*** DATA FOR THIS TASK ***
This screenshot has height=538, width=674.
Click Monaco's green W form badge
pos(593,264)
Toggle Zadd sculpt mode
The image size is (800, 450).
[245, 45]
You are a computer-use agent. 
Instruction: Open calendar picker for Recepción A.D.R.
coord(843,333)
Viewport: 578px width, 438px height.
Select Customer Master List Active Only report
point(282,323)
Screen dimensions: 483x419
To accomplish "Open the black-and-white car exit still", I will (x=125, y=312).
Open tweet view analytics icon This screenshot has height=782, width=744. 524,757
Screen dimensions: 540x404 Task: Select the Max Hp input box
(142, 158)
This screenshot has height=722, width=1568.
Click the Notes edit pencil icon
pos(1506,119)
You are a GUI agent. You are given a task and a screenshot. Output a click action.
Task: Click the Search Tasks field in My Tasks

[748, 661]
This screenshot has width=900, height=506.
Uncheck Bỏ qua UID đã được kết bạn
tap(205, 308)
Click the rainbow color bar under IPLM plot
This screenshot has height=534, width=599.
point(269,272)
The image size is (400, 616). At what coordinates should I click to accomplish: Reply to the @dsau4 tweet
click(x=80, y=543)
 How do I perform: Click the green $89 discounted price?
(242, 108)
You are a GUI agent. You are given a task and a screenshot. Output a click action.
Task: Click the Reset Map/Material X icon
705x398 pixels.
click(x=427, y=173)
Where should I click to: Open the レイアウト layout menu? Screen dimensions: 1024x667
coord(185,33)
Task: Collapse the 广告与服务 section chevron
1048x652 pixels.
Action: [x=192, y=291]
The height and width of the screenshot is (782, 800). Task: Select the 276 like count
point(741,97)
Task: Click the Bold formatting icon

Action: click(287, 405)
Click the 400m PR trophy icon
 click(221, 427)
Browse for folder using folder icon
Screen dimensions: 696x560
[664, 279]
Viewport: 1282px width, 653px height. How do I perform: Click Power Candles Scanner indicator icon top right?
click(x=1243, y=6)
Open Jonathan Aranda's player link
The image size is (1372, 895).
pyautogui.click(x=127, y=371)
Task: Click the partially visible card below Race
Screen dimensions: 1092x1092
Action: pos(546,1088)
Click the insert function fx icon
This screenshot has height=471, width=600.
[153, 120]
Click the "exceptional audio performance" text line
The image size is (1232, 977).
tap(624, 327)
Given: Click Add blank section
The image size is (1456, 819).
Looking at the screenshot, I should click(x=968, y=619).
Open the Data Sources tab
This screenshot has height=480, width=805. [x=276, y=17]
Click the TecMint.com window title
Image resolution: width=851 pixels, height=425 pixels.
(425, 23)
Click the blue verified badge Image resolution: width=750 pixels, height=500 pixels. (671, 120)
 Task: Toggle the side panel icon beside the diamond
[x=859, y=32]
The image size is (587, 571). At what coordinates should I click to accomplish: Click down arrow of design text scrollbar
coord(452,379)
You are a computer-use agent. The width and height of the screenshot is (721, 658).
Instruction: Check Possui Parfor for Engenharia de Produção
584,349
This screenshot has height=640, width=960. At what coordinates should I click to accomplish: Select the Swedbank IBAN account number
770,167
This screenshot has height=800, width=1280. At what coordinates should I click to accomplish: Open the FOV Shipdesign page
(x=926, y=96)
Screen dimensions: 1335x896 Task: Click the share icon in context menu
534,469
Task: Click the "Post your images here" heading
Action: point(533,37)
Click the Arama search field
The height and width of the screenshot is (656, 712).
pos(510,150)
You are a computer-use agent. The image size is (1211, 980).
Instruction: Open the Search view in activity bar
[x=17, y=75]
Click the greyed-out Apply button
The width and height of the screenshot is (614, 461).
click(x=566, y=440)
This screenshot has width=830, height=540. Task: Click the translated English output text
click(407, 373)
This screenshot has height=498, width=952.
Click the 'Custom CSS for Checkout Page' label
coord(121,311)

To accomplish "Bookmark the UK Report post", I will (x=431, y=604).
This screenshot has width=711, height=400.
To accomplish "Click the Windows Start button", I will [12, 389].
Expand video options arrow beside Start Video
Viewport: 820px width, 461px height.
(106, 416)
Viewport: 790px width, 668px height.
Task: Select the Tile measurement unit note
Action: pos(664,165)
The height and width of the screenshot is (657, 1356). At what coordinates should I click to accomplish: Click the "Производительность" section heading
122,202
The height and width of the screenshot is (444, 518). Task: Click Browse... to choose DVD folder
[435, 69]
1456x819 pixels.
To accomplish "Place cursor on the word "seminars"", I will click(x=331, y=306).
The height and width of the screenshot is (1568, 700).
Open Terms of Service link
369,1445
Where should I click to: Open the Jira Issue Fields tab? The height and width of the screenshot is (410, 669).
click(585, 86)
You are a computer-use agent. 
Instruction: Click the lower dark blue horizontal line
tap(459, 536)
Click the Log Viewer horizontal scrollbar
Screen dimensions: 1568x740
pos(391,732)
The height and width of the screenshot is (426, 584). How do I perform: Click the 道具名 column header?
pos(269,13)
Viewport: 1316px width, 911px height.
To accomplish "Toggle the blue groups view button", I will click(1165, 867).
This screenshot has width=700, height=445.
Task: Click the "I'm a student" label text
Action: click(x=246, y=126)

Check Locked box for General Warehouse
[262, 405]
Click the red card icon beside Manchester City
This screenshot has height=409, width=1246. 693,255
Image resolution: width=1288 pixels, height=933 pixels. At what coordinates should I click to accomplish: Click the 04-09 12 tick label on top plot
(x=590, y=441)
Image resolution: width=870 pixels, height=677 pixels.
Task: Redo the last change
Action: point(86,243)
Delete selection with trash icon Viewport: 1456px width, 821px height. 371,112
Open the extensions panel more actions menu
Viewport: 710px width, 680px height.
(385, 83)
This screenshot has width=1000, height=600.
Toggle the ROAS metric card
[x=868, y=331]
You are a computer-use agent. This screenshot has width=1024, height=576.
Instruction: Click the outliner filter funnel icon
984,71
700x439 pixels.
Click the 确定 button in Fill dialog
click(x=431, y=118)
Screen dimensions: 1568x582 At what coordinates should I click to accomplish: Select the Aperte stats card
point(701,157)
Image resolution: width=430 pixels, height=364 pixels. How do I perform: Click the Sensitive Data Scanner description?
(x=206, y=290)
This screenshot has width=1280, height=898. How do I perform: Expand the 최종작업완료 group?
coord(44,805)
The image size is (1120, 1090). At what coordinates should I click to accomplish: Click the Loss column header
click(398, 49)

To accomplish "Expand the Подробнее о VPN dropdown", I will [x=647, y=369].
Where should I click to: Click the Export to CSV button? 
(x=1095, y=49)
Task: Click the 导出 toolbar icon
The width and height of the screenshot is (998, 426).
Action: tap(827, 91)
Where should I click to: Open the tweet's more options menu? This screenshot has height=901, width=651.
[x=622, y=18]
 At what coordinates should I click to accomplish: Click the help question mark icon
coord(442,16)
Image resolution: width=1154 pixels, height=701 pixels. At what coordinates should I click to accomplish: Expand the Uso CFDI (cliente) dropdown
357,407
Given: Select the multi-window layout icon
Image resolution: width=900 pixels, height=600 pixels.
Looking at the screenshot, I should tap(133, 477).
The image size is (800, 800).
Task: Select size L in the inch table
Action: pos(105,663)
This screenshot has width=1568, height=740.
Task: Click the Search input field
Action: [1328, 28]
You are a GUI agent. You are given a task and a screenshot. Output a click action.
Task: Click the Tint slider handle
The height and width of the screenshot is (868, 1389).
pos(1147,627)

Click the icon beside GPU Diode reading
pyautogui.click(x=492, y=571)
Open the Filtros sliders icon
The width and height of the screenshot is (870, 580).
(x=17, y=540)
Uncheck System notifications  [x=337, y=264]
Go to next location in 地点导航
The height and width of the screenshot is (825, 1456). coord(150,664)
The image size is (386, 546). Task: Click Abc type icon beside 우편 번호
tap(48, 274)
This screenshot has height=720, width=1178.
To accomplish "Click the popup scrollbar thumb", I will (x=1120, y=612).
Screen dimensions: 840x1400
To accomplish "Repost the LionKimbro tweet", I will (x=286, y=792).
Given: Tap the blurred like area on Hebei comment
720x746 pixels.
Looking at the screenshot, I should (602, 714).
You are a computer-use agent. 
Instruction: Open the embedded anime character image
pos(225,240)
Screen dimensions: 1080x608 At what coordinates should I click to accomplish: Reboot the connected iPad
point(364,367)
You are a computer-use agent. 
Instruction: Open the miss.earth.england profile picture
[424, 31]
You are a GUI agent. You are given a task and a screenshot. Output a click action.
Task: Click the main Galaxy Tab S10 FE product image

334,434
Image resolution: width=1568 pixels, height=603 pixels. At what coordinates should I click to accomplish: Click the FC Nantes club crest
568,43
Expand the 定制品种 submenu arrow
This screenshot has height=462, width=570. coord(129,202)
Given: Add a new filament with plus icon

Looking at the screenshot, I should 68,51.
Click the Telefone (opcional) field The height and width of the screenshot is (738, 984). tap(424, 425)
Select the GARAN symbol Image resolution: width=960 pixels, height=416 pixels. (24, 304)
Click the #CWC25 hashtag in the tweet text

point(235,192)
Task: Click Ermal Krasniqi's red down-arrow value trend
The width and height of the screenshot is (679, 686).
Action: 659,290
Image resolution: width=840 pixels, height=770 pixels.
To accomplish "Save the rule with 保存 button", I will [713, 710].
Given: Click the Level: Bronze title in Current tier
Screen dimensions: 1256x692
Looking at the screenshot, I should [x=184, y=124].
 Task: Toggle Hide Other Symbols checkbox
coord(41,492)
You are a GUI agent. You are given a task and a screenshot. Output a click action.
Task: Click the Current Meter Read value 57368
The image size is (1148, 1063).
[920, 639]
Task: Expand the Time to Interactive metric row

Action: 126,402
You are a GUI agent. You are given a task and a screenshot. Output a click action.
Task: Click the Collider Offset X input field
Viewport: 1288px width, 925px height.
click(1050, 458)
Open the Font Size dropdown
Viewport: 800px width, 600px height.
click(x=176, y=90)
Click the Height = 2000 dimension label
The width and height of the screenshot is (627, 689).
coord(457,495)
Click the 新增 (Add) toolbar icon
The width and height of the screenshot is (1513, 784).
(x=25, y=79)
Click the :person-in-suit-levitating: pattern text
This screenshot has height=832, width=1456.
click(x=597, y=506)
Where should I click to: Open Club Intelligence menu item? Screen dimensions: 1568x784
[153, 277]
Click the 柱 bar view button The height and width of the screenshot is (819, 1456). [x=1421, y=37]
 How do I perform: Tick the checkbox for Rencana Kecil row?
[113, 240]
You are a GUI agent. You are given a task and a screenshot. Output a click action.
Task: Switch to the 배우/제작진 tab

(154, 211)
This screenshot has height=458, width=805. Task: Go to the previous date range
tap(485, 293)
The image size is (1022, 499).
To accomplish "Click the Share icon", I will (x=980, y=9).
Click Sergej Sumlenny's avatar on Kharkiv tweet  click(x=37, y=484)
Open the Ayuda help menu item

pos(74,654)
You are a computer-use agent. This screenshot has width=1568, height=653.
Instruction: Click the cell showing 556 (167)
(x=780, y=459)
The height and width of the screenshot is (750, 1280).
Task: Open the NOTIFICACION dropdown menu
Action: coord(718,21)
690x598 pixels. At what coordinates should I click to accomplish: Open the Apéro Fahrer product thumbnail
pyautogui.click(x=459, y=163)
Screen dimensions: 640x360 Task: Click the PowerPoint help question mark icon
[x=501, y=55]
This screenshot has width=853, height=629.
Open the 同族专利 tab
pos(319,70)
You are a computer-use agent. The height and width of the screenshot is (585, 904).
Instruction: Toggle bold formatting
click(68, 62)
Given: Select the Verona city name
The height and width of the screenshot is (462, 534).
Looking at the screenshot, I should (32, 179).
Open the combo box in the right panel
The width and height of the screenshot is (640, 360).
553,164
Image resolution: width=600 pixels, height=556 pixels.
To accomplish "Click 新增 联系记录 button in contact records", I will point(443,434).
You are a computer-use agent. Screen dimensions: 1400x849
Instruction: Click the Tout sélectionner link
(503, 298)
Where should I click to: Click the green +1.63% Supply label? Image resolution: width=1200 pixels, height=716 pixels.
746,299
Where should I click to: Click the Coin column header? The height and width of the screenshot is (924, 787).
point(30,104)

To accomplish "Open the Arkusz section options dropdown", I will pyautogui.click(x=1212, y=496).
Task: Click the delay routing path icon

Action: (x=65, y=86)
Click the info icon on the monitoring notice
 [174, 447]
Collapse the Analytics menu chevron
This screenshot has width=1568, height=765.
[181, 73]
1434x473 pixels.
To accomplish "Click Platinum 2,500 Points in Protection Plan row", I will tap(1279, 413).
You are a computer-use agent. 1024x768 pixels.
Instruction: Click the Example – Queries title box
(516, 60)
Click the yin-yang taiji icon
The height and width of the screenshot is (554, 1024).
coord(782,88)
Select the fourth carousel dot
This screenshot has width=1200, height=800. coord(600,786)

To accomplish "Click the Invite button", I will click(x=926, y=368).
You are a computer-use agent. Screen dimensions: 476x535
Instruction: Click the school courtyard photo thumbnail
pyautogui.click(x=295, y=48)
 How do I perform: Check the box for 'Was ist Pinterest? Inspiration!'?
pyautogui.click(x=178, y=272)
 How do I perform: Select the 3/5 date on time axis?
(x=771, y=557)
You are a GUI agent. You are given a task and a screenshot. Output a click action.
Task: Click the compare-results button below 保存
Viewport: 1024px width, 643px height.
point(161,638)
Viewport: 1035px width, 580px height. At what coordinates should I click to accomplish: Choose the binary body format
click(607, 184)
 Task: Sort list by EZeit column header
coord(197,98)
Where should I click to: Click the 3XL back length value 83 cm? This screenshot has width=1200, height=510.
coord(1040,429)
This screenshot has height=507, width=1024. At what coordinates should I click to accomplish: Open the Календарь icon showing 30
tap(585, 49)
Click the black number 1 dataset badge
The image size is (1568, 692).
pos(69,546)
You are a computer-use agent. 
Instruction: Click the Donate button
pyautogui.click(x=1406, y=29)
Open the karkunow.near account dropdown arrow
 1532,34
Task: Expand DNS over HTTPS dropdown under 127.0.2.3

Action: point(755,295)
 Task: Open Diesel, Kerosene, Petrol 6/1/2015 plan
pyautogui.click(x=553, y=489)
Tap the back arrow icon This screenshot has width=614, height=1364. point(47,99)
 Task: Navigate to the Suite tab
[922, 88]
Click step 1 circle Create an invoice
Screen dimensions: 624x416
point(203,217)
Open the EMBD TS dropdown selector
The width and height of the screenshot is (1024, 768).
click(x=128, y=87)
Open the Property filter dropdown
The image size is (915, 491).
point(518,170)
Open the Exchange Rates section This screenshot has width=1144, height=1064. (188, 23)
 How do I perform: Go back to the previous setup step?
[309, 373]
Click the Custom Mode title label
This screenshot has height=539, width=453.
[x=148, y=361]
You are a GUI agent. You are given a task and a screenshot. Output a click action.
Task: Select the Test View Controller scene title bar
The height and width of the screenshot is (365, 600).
*** End of DATA FOR THIS TASK ***
**INSTRUCTIONS TO FOLLOW:** Each line in the data where the string "toolbar" occurs should be identified and copied.

**FINAL ANSWER:**
Task: Click the 导出 toolbar icon
Click the 新增 (Add) toolbar icon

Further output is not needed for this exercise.